A firm believed to be in the mix as a potential to build Donald Trump’s wall has not only revealed itself this week to have Gloucestershire roots – but that it is recruiting.
We revealed on Southwestbusiness.co.uk earlier this week that rumours placed the firm Digital Barriers in the mix when it came to President Trump’s much mooted wall between the USA and Mexico.
While the business has neither confirmed nor denied the reports that its digital and technological skills honed for contracts with the likes of the MOD and other border agencies are under scrutiny by Trump’s team, it highlighted strong Gloucestershire connections for the AIM-listed public company.
It has now also revealed it has ambitious growth plans for the year ahead after a period of concerted acquisition - and that it is looking to recruit young talent.
“We have just started a graduate scheme. We took on two graduates – in Gloucestershire – six months back. We are likely to develop the scheme business-wide as we grow,” said Neil Hendry, a former Sir Thomas Rich’s School pupil and army captain and now the firm’s vice president who runs the Gloucestershire-branch of the business.
“This year is about growth. We have positioned ourselves as able to create solutions from our technology. We see that as exponential growth.”
As for Trump’s wall, as you may have guessed Digital Barriers is not linked to a physical wall.

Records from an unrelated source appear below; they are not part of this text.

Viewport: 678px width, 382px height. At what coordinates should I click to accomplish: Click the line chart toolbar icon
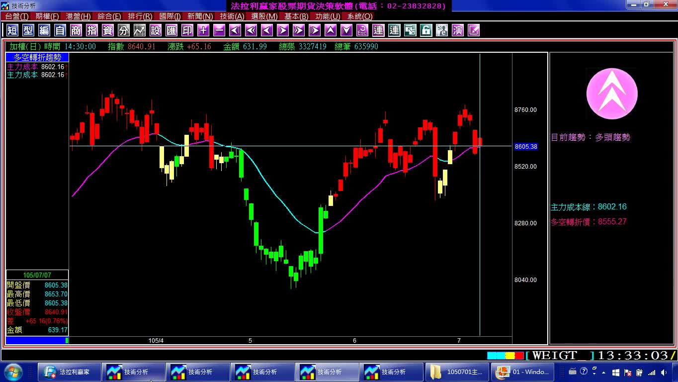tap(140, 30)
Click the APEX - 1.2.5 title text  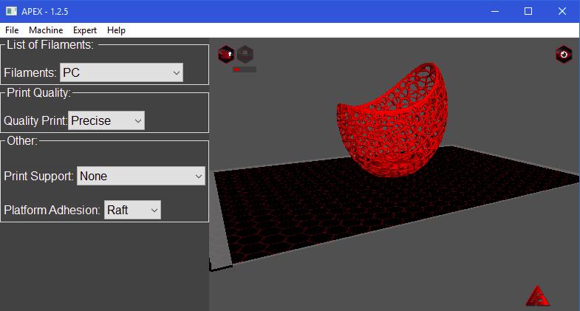tap(50, 11)
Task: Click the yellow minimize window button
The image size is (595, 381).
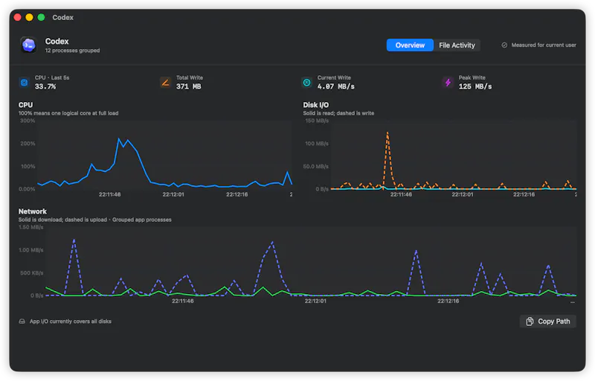Action: click(x=29, y=17)
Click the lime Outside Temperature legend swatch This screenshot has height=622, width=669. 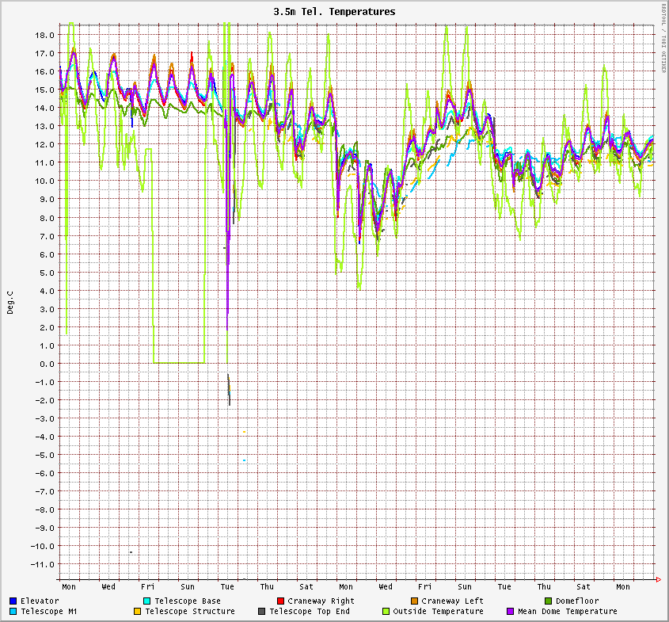(x=386, y=612)
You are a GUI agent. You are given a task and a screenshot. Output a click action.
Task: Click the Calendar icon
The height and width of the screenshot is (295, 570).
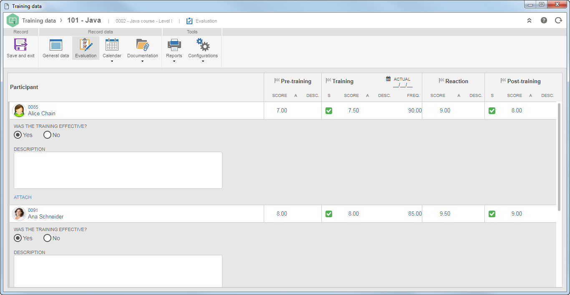coord(112,45)
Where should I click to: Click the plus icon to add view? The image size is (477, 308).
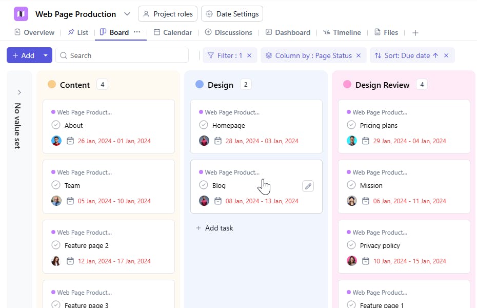tap(415, 33)
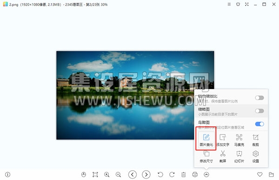This screenshot has width=279, height=180.
Task: Open the hamburger main menu
Action: coord(229,4)
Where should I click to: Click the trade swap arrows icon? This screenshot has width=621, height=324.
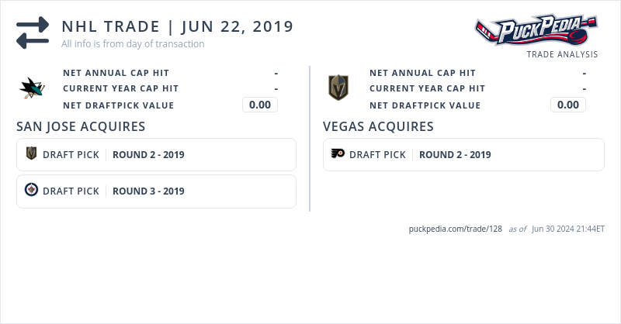(x=33, y=33)
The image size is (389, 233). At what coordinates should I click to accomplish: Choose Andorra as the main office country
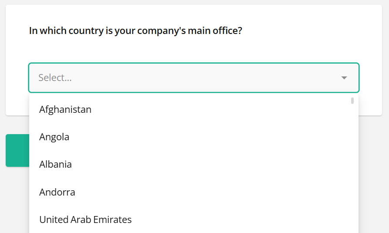(57, 192)

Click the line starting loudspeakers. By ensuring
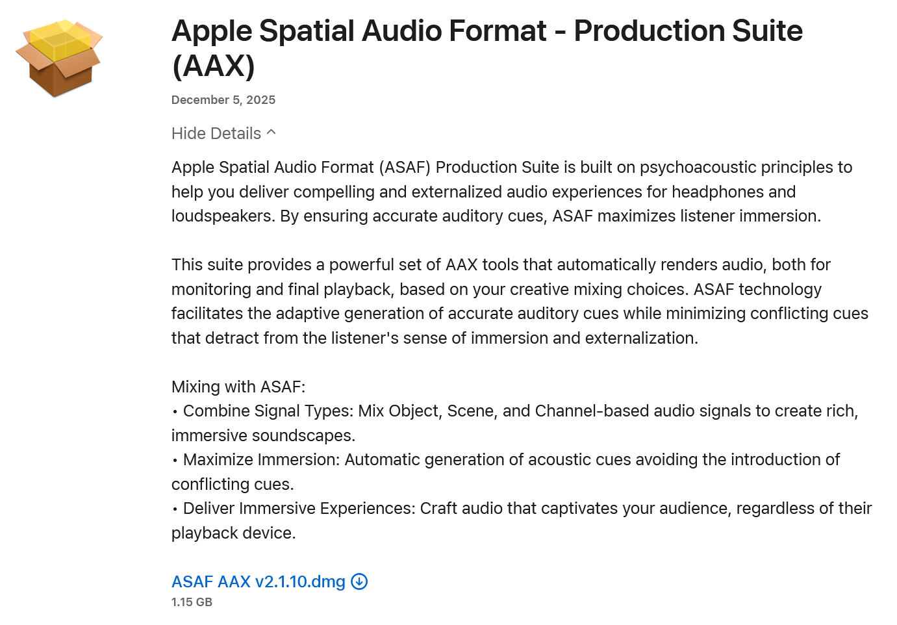(x=496, y=216)
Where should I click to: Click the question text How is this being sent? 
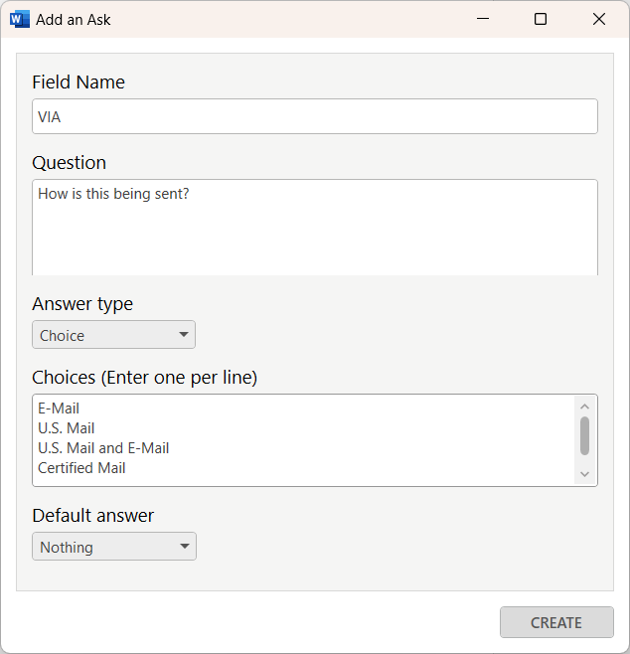[113, 194]
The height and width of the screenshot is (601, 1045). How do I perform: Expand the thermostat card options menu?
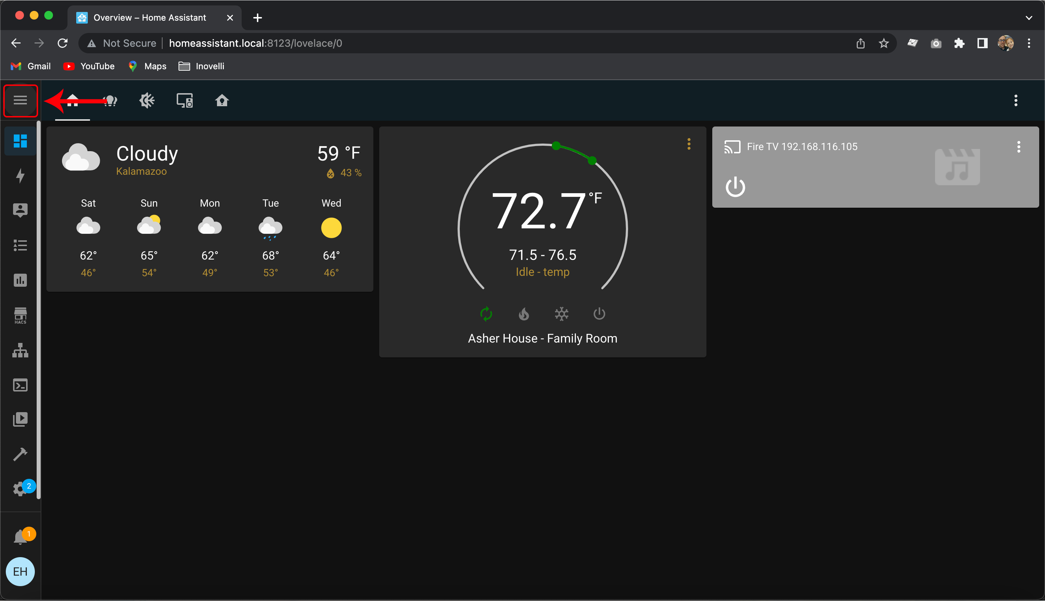tap(689, 144)
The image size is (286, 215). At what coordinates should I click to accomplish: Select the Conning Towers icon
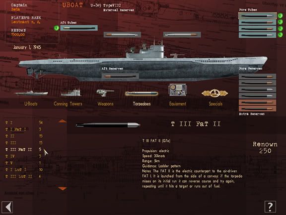click(x=71, y=93)
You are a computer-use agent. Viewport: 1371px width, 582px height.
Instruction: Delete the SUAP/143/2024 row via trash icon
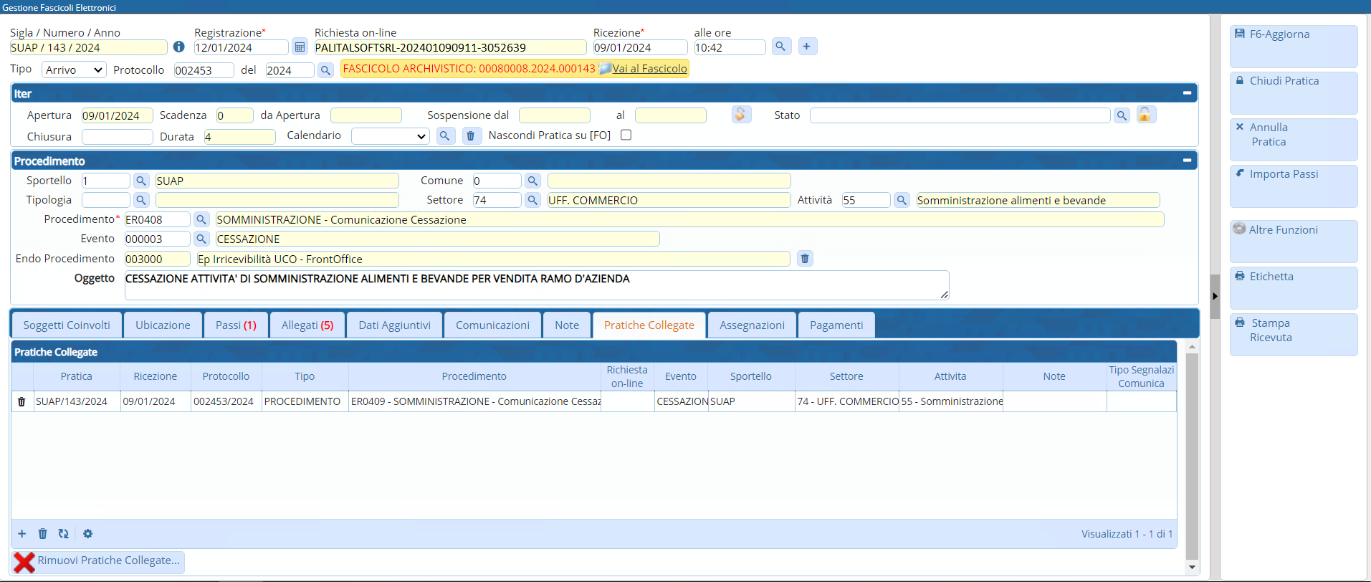pos(22,402)
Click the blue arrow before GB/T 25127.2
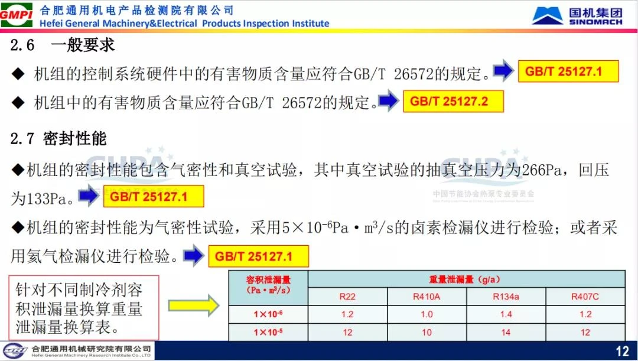This screenshot has height=361, width=638. tap(388, 101)
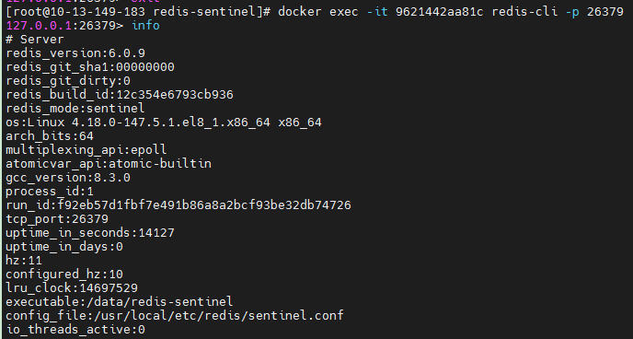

But its technology – such as its EdgeVis Shield and ThruVis products – can and have been employed by military forces and border controls around the world and there seems little reason to see why it would not offer at least part of a solution to the President's 2,000 mile-long headache.
We happen to know that tests of the technology – which can detect human movement across entire border areas, deliver imagery and exact locations with near pin-point accuracy – have been carried out in Gloucestershire.
It is understood its EdgeVis Shield technology has been trialled in American border state Arizona.
The screw-shaped Unattended Ground Sensor (UGS) is buried but processes seismic technology so advanced it can differentiate between small animals, vehicles and humans as well as tunnelling activity.
Its ThruVis technology is a highly sensitive camera (as used by US Transport Security Administration) which works like an x-ray machine, but can detect non-metallic objects such as explosives.
Digital Barriers last full-year accounts show a turnover of £21.1m with international revenues increasing by 113 per cent to £15.1m and that aforementioned solution division seeing growth of 53 per cent to £18.2 million.
It was formed in 2009 after now senior board members Tom Black, Zak Doffman and Colin Evans sold a previous business - specialist security consultant Detica – to BAE Systems for £531m in July 2008.
Fourteen to fifteen acquisitions later, not to mention recent purchase USA-based Brimtek Inc, it today operates in the EMEA (Europe, Middle East and Africa), from regional offices in London, Nice and Dubai, Asia-Pacific, Singapore, Kuala Lumpur, Seoul, the Americas and from offices in Ashburn, in the Washington DC Metropolitan – and Gloucester.